■ Information supplied:
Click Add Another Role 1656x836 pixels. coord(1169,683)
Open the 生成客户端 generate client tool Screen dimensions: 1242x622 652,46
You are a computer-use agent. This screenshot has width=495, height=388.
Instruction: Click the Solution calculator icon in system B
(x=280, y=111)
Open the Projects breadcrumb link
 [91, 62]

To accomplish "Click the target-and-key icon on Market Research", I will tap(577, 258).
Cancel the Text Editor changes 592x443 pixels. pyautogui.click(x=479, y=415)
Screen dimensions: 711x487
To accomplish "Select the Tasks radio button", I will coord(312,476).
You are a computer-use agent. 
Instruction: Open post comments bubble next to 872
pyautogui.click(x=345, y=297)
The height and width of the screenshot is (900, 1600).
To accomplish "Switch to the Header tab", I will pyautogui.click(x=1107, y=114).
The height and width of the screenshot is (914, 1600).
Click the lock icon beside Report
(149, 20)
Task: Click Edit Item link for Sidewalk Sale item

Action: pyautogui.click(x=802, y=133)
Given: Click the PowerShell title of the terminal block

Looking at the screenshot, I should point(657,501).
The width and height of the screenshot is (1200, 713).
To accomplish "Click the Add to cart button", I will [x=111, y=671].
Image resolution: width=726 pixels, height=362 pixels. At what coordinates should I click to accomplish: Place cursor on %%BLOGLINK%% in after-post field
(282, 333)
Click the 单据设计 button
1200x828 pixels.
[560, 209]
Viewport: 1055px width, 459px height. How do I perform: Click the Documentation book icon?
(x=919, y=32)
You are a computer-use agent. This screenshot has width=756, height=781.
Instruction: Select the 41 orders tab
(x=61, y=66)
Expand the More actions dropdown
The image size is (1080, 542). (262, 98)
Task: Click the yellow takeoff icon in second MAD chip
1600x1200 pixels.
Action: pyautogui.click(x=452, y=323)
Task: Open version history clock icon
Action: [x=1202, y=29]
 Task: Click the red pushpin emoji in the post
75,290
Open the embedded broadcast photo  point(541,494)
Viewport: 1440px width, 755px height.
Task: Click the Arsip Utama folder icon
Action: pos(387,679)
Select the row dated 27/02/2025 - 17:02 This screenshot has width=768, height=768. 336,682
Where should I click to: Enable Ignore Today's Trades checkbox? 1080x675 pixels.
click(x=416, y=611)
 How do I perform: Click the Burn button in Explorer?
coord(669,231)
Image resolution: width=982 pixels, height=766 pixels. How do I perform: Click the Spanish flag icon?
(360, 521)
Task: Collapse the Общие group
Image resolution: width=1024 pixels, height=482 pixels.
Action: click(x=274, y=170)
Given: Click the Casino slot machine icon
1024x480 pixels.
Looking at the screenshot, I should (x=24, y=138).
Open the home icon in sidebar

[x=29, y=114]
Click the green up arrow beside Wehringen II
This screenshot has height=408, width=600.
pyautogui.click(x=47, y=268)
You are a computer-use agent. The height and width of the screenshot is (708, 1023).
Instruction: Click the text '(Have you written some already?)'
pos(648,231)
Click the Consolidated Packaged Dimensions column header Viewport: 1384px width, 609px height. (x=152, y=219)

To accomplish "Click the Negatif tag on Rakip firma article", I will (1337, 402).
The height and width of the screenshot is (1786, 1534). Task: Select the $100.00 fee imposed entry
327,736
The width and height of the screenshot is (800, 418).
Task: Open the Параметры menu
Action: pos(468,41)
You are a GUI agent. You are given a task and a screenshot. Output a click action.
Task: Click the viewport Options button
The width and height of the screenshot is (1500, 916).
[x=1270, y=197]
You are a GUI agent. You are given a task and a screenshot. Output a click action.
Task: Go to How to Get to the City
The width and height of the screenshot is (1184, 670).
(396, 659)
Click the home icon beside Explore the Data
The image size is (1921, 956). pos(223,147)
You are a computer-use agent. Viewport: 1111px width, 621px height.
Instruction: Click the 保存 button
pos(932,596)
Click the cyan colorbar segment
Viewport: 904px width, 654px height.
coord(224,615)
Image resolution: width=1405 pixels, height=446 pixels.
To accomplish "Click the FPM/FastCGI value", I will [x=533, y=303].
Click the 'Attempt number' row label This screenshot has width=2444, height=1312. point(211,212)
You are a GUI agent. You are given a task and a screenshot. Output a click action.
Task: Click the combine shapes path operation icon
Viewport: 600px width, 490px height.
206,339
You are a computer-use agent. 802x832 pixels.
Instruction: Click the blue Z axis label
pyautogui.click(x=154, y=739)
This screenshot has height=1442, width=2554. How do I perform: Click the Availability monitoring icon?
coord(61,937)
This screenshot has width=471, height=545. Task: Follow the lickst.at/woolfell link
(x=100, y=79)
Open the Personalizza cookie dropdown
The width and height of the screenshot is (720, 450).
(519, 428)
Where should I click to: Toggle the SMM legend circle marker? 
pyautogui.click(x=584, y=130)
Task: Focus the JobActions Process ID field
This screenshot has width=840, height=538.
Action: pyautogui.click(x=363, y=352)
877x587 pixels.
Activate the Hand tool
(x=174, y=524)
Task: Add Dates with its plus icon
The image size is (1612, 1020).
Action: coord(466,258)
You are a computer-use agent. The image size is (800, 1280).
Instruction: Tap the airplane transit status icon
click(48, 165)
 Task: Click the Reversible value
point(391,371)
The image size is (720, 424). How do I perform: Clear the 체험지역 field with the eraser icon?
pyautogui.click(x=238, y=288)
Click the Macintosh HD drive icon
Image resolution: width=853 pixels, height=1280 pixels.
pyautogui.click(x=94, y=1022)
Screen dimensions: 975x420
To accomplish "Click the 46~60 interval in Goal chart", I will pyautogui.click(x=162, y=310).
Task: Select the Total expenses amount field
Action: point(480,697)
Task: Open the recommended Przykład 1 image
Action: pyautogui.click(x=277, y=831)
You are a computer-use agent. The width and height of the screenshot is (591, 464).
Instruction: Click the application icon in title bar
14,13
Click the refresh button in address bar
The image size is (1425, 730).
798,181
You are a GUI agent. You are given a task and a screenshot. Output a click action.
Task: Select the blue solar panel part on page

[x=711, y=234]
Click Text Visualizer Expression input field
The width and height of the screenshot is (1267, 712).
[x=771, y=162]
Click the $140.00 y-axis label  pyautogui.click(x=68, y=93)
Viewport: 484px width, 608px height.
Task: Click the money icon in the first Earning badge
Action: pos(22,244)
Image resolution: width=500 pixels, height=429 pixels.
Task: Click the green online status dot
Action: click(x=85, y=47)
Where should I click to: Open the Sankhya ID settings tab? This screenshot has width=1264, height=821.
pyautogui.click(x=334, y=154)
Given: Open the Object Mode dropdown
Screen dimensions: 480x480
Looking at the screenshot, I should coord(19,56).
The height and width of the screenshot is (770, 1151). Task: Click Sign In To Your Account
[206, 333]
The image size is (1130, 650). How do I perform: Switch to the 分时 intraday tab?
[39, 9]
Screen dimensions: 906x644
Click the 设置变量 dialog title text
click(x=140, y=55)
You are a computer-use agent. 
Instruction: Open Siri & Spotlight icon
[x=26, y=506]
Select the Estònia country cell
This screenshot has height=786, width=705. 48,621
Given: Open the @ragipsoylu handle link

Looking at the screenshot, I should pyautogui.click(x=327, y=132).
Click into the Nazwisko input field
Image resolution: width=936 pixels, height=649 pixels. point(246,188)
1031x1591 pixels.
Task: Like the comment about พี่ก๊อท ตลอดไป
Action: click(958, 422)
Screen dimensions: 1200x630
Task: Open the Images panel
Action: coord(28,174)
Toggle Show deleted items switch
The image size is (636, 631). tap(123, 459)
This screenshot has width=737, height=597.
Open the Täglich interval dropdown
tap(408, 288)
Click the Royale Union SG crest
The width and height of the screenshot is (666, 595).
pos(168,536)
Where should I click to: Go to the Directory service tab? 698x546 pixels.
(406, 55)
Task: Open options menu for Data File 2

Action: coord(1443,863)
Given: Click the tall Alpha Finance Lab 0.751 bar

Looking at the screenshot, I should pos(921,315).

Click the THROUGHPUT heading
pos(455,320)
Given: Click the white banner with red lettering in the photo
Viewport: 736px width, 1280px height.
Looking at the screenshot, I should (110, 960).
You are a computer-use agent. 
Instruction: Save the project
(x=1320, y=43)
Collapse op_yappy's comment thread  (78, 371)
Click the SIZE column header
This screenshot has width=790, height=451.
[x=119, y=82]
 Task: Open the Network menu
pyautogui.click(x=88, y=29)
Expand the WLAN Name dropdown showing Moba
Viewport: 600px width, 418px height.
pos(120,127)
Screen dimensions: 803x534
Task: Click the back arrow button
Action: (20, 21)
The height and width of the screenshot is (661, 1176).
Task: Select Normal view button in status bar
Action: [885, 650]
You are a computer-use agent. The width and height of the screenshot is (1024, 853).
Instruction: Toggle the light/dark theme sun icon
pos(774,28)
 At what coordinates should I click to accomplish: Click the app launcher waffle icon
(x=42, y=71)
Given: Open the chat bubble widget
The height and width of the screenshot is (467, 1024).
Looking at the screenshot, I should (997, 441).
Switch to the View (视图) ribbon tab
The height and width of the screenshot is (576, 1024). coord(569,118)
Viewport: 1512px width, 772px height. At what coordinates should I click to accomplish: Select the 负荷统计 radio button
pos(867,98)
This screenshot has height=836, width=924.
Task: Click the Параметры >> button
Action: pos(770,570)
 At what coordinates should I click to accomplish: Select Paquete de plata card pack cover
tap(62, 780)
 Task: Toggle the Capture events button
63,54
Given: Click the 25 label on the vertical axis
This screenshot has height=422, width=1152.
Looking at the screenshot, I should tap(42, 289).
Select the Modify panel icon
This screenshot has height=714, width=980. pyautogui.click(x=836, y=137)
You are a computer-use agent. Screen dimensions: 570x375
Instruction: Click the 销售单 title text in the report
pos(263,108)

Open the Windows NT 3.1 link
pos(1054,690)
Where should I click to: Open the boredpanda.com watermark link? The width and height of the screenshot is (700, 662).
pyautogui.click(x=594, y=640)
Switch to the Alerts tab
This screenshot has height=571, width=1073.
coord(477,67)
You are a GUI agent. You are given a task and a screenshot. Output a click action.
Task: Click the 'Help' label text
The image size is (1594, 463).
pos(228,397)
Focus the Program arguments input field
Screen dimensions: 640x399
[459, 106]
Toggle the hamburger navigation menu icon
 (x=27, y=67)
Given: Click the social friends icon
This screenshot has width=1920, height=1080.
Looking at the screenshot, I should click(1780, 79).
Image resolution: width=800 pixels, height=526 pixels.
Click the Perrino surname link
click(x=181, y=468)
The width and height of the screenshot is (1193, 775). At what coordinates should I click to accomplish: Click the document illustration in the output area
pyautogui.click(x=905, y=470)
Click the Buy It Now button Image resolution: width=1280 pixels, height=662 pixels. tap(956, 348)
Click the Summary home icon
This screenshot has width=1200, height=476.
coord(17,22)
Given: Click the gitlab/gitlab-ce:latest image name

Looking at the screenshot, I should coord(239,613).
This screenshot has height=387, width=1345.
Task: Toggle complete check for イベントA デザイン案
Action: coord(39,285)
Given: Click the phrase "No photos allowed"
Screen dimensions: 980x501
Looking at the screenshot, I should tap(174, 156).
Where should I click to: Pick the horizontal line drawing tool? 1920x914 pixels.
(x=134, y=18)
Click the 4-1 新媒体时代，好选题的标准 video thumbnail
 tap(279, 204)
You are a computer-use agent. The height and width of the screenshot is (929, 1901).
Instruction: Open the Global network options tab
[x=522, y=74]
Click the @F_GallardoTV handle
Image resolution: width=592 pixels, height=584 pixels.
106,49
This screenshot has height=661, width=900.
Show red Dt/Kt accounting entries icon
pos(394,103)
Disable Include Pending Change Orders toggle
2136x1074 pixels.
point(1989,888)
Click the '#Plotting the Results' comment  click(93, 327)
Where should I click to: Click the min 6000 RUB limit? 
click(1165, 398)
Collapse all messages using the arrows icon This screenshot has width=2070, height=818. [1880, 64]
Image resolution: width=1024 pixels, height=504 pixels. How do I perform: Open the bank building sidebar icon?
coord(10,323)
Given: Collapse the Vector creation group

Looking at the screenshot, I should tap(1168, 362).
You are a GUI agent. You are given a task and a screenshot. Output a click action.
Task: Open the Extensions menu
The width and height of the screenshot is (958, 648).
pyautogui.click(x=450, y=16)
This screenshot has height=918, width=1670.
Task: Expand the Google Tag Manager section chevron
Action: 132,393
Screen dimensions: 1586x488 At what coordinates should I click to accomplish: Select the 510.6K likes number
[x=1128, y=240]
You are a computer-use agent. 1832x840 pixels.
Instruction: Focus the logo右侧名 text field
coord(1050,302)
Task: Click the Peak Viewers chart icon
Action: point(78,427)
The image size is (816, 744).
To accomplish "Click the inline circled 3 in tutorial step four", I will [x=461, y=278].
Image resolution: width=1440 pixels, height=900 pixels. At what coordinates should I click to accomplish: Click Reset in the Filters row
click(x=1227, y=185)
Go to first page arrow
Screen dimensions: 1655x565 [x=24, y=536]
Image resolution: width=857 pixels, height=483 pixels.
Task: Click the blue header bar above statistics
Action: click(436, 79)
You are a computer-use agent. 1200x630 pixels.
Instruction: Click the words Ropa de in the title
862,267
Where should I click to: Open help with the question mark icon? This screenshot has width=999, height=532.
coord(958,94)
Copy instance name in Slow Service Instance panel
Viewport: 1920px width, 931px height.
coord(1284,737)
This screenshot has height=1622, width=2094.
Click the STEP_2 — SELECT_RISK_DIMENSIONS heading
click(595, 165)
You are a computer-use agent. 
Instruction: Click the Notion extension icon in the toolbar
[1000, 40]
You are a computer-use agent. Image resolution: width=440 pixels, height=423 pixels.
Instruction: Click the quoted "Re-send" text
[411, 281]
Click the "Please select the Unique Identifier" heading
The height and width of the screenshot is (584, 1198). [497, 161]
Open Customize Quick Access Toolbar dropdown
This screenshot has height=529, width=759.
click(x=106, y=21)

■ Goal of the exercise: The required output is the exact sequence of lines from the one containing "Viewport: 1920px width, 931px height." through the end of the listing, both endpoints included.

■ Your response:
Viewport: 1920px width, 931px height.
coord(1284,737)
This screenshot has height=1622, width=2094.
Click the STEP_2 — SELECT_RISK_DIMENSIONS heading
click(595, 165)
You are a computer-use agent. 
Instruction: Click the Notion extension icon in the toolbar
[1000, 40]
You are a computer-use agent. Image resolution: width=440 pixels, height=423 pixels.
Instruction: Click the quoted "Re-send" text
[411, 281]
Click the "Please select the Unique Identifier" heading
The height and width of the screenshot is (584, 1198). [497, 161]
Open Customize Quick Access Toolbar dropdown
This screenshot has height=529, width=759.
click(x=106, y=21)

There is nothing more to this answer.